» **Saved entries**
#####
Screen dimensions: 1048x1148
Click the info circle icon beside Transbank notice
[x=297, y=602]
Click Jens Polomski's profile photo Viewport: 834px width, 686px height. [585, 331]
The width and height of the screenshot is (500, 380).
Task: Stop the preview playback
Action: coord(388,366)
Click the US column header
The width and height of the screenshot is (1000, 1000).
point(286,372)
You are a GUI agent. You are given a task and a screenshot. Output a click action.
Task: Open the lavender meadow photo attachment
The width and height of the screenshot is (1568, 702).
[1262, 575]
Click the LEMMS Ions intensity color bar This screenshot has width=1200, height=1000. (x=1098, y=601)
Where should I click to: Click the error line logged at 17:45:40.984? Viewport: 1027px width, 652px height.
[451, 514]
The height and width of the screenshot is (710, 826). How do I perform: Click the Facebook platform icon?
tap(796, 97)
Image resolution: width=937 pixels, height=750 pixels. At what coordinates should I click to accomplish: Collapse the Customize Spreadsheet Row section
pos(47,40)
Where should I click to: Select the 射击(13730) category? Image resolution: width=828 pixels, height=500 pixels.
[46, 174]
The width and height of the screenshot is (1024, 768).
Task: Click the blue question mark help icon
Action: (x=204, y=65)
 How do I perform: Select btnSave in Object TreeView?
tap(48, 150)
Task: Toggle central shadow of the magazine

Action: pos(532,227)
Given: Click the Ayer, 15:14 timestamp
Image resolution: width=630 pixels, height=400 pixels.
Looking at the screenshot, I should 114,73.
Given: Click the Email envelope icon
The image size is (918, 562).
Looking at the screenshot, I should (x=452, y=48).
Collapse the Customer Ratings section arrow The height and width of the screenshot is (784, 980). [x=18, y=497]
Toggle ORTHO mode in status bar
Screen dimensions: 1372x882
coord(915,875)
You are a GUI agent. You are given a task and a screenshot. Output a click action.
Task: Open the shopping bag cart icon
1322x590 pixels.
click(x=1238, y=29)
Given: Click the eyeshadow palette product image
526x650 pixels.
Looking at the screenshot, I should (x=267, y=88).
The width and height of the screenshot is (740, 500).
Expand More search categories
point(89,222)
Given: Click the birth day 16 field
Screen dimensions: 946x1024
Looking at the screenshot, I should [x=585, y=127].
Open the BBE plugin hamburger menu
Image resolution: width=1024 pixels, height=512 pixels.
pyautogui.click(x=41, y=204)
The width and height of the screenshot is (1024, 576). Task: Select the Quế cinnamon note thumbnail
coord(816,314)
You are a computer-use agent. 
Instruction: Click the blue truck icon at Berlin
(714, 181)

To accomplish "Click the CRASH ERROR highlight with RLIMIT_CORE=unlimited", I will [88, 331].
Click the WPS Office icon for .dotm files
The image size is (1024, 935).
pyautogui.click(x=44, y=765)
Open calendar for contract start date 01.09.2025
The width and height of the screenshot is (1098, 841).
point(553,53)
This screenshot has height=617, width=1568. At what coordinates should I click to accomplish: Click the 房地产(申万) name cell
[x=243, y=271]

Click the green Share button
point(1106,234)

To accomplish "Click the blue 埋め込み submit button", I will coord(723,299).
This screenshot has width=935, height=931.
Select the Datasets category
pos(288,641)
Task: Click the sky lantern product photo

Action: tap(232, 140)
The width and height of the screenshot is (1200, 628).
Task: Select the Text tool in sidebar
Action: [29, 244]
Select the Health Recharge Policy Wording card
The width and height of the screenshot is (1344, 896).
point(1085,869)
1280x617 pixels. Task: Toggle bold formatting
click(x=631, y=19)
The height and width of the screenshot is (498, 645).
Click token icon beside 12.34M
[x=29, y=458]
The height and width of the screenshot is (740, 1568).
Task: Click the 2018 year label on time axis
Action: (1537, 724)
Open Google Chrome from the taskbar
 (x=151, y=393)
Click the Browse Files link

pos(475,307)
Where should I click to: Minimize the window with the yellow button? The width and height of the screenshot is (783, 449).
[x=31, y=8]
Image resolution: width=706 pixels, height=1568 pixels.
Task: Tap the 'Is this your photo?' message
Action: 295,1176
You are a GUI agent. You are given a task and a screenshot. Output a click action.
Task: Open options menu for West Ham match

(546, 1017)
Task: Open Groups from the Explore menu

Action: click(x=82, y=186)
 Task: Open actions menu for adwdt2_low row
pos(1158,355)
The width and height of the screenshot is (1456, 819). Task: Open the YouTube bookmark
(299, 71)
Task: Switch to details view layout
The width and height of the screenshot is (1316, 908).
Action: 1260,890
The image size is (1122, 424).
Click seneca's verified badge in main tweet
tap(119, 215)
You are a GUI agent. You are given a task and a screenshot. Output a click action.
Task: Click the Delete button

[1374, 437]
#####
» **What the task requires**
Reproduce each record exactly as written above.

» **Written answer**
Screen dimensions: 1048x1148
Click the info circle icon beside Transbank notice
[x=297, y=602]
Click Jens Polomski's profile photo Viewport: 834px width, 686px height. [585, 331]
The width and height of the screenshot is (500, 380).
Task: Stop the preview playback
Action: coord(388,366)
Click the US column header
The width and height of the screenshot is (1000, 1000).
point(286,372)
You are a GUI agent. You are given a task and a screenshot. Output a click action.
Task: Open the lavender meadow photo attachment
The width and height of the screenshot is (1568, 702).
[1262, 575]
Click the LEMMS Ions intensity color bar This screenshot has width=1200, height=1000. (x=1098, y=601)
Where should I click to: Click the error line logged at 17:45:40.984? Viewport: 1027px width, 652px height.
[451, 514]
The height and width of the screenshot is (710, 826). How do I perform: Click the Facebook platform icon?
tap(796, 97)
Image resolution: width=937 pixels, height=750 pixels. At what coordinates should I click to accomplish: Collapse the Customize Spreadsheet Row section
pos(47,40)
Where should I click to: Select the 射击(13730) category? Image resolution: width=828 pixels, height=500 pixels.
[46, 174]
The width and height of the screenshot is (1024, 768).
Task: Click the blue question mark help icon
Action: (x=204, y=65)
 How do I perform: Select btnSave in Object TreeView?
tap(48, 150)
Task: Toggle central shadow of the magazine

Action: pos(532,227)
Given: Click the Ayer, 15:14 timestamp
Image resolution: width=630 pixels, height=400 pixels.
Looking at the screenshot, I should 114,73.
Given: Click the Email envelope icon
The image size is (918, 562).
Looking at the screenshot, I should (x=452, y=48).
Collapse the Customer Ratings section arrow The height and width of the screenshot is (784, 980). [x=18, y=497]
Toggle ORTHO mode in status bar
Screen dimensions: 1372x882
coord(915,875)
You are a GUI agent. You are given a task and a screenshot. Output a click action.
Task: Open the shopping bag cart icon
1322x590 pixels.
click(x=1238, y=29)
Given: Click the eyeshadow palette product image
526x650 pixels.
Looking at the screenshot, I should (x=267, y=88).
The width and height of the screenshot is (740, 500).
Expand More search categories
point(89,222)
Given: Click the birth day 16 field
Screen dimensions: 946x1024
Looking at the screenshot, I should [x=585, y=127].
Open the BBE plugin hamburger menu
Image resolution: width=1024 pixels, height=512 pixels.
pyautogui.click(x=41, y=204)
The width and height of the screenshot is (1024, 576). Task: Select the Quế cinnamon note thumbnail
coord(816,314)
You are a computer-use agent. 
Instruction: Click the blue truck icon at Berlin
(714, 181)

To accomplish "Click the CRASH ERROR highlight with RLIMIT_CORE=unlimited", I will [88, 331].
Click the WPS Office icon for .dotm files
The image size is (1024, 935).
pyautogui.click(x=44, y=765)
Open calendar for contract start date 01.09.2025
The width and height of the screenshot is (1098, 841).
point(553,53)
This screenshot has height=617, width=1568. At what coordinates should I click to accomplish: Click the 房地产(申万) name cell
[x=243, y=271]

Click the green Share button
point(1106,234)

To accomplish "Click the blue 埋め込み submit button", I will coord(723,299).
This screenshot has width=935, height=931.
Select the Datasets category
pos(288,641)
Task: Click the sky lantern product photo

Action: tap(232, 140)
The width and height of the screenshot is (1200, 628).
Task: Select the Text tool in sidebar
Action: [29, 244]
Select the Health Recharge Policy Wording card
The width and height of the screenshot is (1344, 896).
point(1085,869)
1280x617 pixels. Task: Toggle bold formatting
click(x=631, y=19)
The height and width of the screenshot is (498, 645).
Click token icon beside 12.34M
[x=29, y=458]
The height and width of the screenshot is (740, 1568).
Task: Click the 2018 year label on time axis
Action: (1537, 724)
Open Google Chrome from the taskbar
 (x=151, y=393)
Click the Browse Files link

pos(475,307)
Where should I click to: Minimize the window with the yellow button? The width and height of the screenshot is (783, 449).
[x=31, y=8]
Image resolution: width=706 pixels, height=1568 pixels.
Task: Tap the 'Is this your photo?' message
Action: 295,1176
You are a GUI agent. You are given a task and a screenshot. Output a click action.
Task: Open options menu for West Ham match

(546, 1017)
Task: Open Groups from the Explore menu

Action: click(x=82, y=186)
 Task: Open actions menu for adwdt2_low row
pos(1158,355)
The width and height of the screenshot is (1456, 819). Task: Open the YouTube bookmark
(299, 71)
Task: Switch to details view layout
The width and height of the screenshot is (1316, 908).
Action: 1260,890
The image size is (1122, 424).
Click seneca's verified badge in main tweet
tap(119, 215)
You are a GUI agent. You are given a task and a screenshot. Output a click action.
Task: Click the Delete button

[1374, 437]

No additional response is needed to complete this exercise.